Schaden als Chance sehen
Trotzdem ist der Waldumbau, der durch die Käferschäden jetzt beschleunigt wird, als Chance zu begreifen, sagt Moritz Bergen. Er ist seit kurzem Abteilungsleiter Forst beim Amt für Ernährung, Landwirtschaft und Forsten (AELF) Coburg-Kulmbach. "Natürlich ist es erst einmal schlimm, wenn es einen trifft und eine größere Fläche vom Borkenkäfer befallen wird", sagt er. Doch dann mit Rat und Tat zur Seite zu stehen, dafür sei ja das Amt da.
Obwohl die Gemeinde das Pech hatte, ihren Bestand ausgerechnet in der Zeit völlig zusammengebrochener Holzpreise fällen zu müssen, musste sie kaum drauflegen, sagt Meeders Bürgermeister Bernd Höfer. Das war der hohen Förderung zu danken, die derzeit in solchen Fällen für die Wiederaufforstung gewährt wird.
Der Einsatz des Harvesters, die Nachpflanzung und der Bau des Zaunes, der die jungen Bäume vor Wildverbiss schützen soll, kostete rund 30 000 Euro. "Das konnte tatsächlich fast komplett durch die Förderung gedeckt werden", sagt Frank Wystrach. Durch das feuchte Wetter im Frühjahr entwickelte sich die Herbstpflanzung super. Es gibt fast keine Ausfälle. Ein Glück für die Gemeinde, denn was ausfällt, das muss der Waldbesitzer dann doch selbst ersetzen.
Hoffnung auf Tannen gesetzt
Auch junge Tannen, die nicht weit entfernt gepflanzt wurden, sehen gut aus. Die Tanne gilt als besser für den Klimawandel geeignet als die Fichte, und Nadelholz wird auch in Zukunft vor allem nachgefragt sein. Daher sagt Moritz Bergen: "Wir wollen die Fichte nicht verteufeln. Wo sich der Standort eignet, hat auch sie ihre Berechtigung." Es ist nur eben so, dass sich in unserer Region nicht mehr viele Standorte für die Fichte eignen.
Waldumbau für alle
Die Botschaft, die Moritz Bergen und Frank Wystrach wichtig ist, lautet: Waldumbau ist kein Privileg der Forstbetriebe der Bayerischen Staatsforsten. Auch die privaten Waldbesitzer und Kommunen werden nicht allein gelassen, wenn sie Käferbäume schlagen und danach wieder neue Bäume pflanzen müssen. Die zuständigen Forstbeamten stehen ihnen mit Rat und Tat zur Seite. Hauptsache ist, dass Waldbesitzer ihrer Verpflichtung nachkommen, Käferbäume rasch zu fällen und aus dem Wald zu entfernen, ehe Bäume in benachbarten Beständen ebenfalls vom Borkenkäfer angegriffen werden können.

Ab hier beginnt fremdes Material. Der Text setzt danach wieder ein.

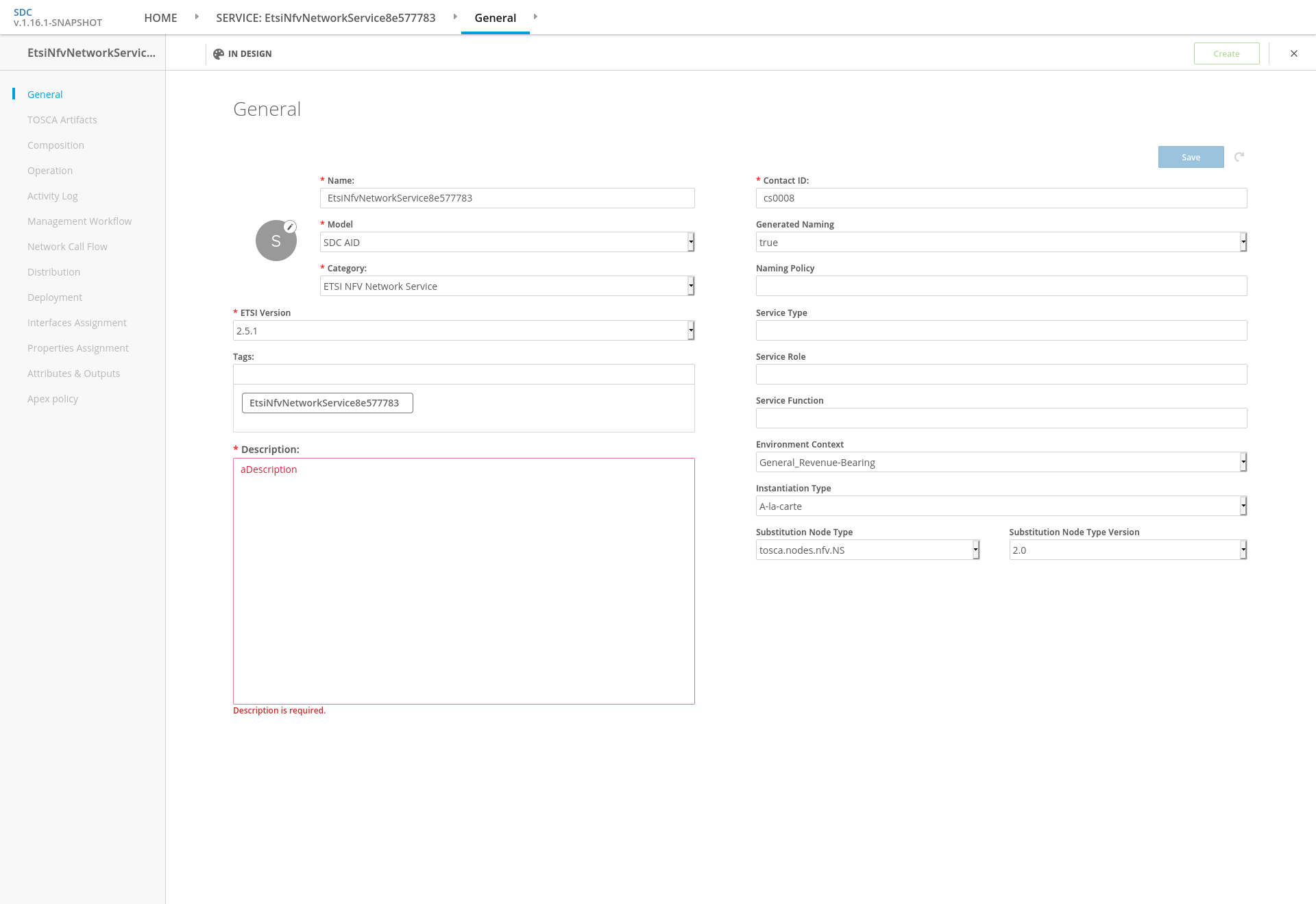
Task: Click the X close icon in header
Action: 1294,53
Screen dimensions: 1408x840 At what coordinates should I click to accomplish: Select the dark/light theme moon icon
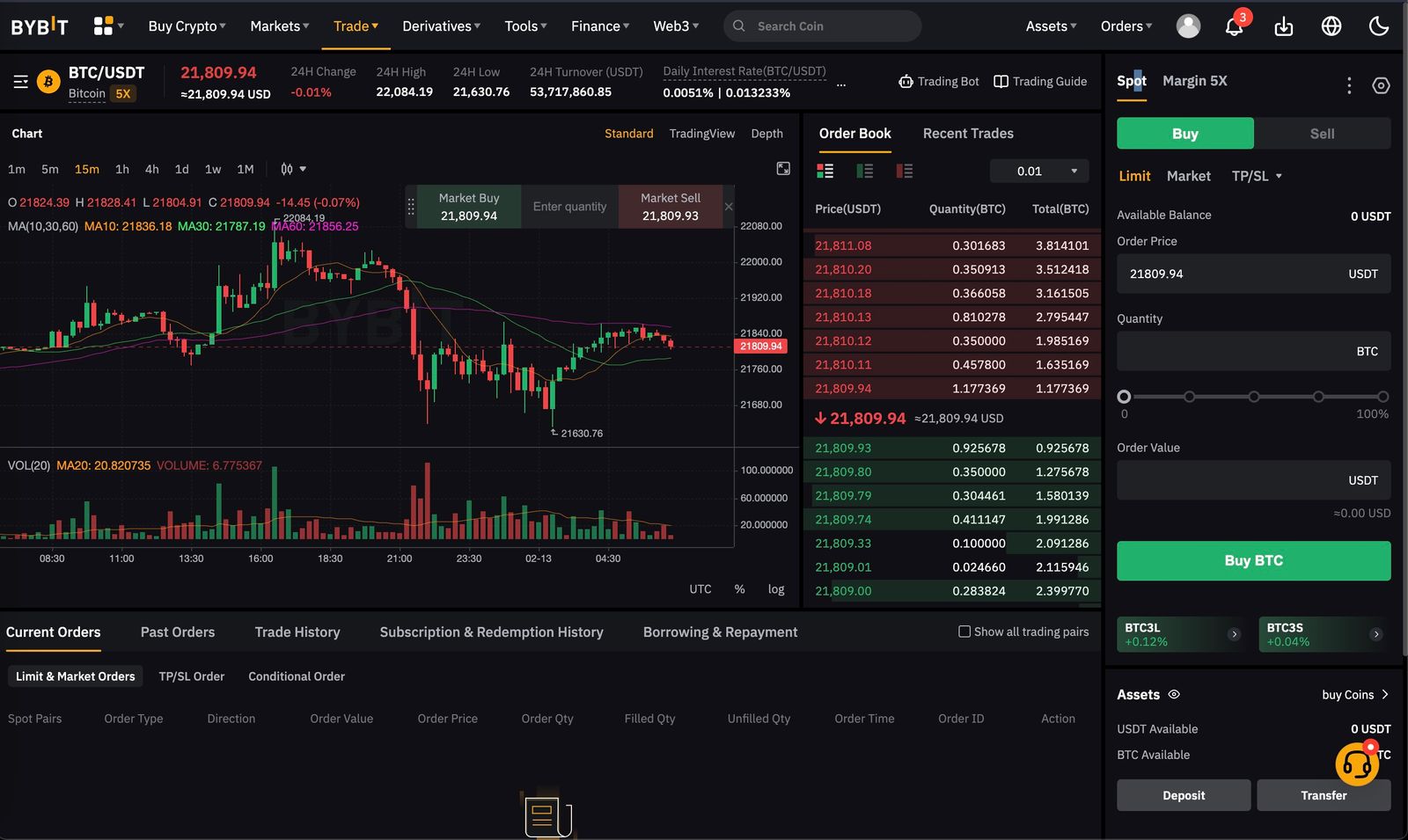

Holger Truckenbrodt hat in seinem Wald Robinien gepflanzt. Der junge Bestand wirkt etwas befremdlich, weil jeder Baum in einer Plastikhülle steckt. Die schützt ihn vor Verbiss. Sie gibt ihm aber auch die Richtung vor - schön gerade nach oben. Das ist gut für diese speziellen Robinien, deren Name "Schiffsmastrobinie" Programm ist. Als Holger Truckenbrodt zwischen die Reihen Walnussbäume ohne Schutz pflanzte, musste er fast alle wenig später ersetzen. "Die haben wohl irgendeinem Tier gemundet", sagt er.

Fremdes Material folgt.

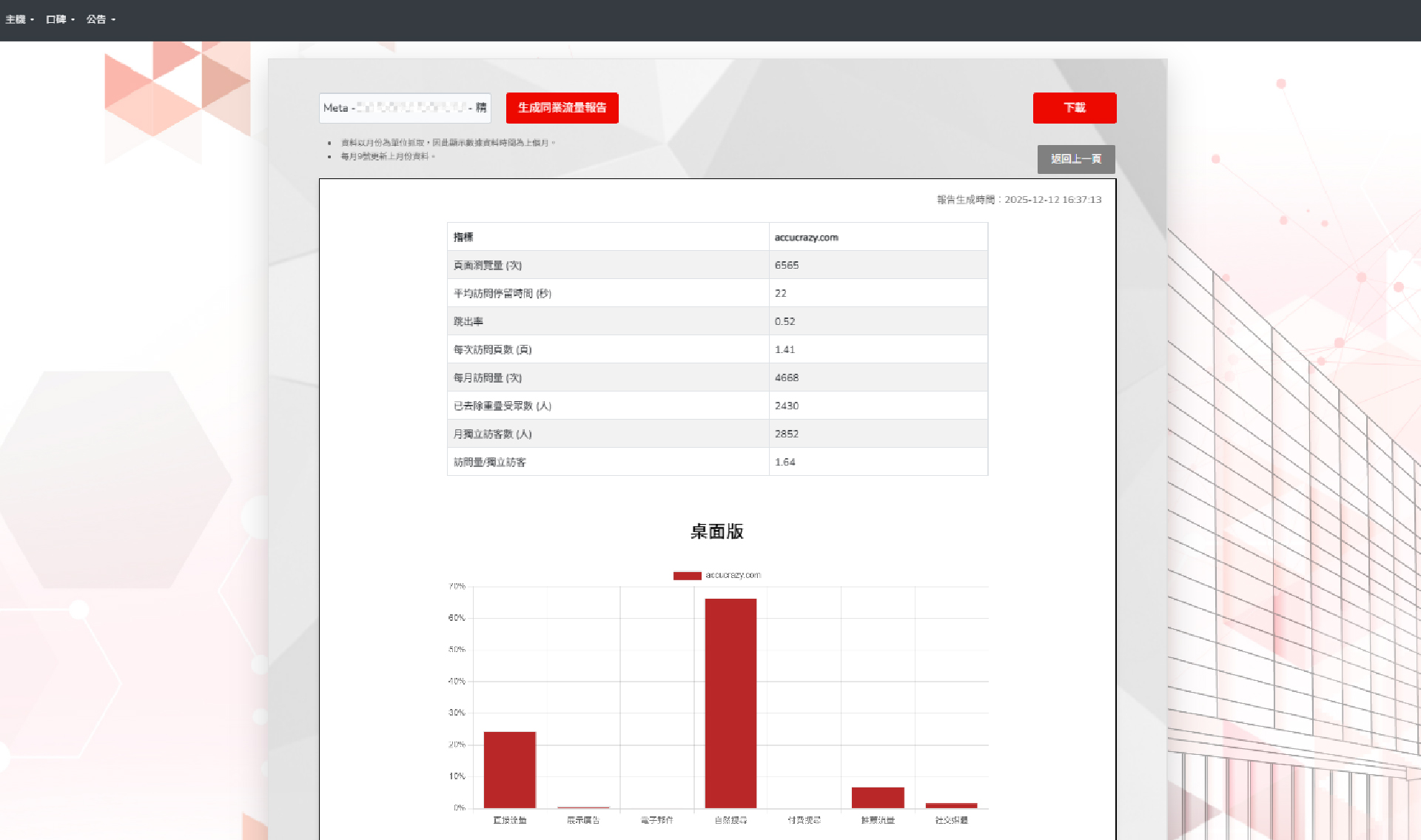The height and width of the screenshot is (840, 1421).
Task: Click the Meta account selection field
Action: click(x=405, y=108)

Flächen, auf denen praktisch nur Fichten stehen, werden nach dem Angriff der Borkenkäfer oft eben komplett kahl. Daher bietet sich die Möglichkeit, ganz von vorn anzufangen. Förster setzen mit Blick auf die Unwägbarkeiten des Klimawandels auf Vielfalt. Mindestens vier Baumarten, lieber mehr, sollte ein Bestand haben, raten sie. Gerät dann eine Baumart in Schwierigkeiten, ist nie der gesamte Bestand in Gefahr. Der Wald soll damit gegen Folgen des Klimawandels ebenso gerüstet sein wie gegen Schädlingsbefall.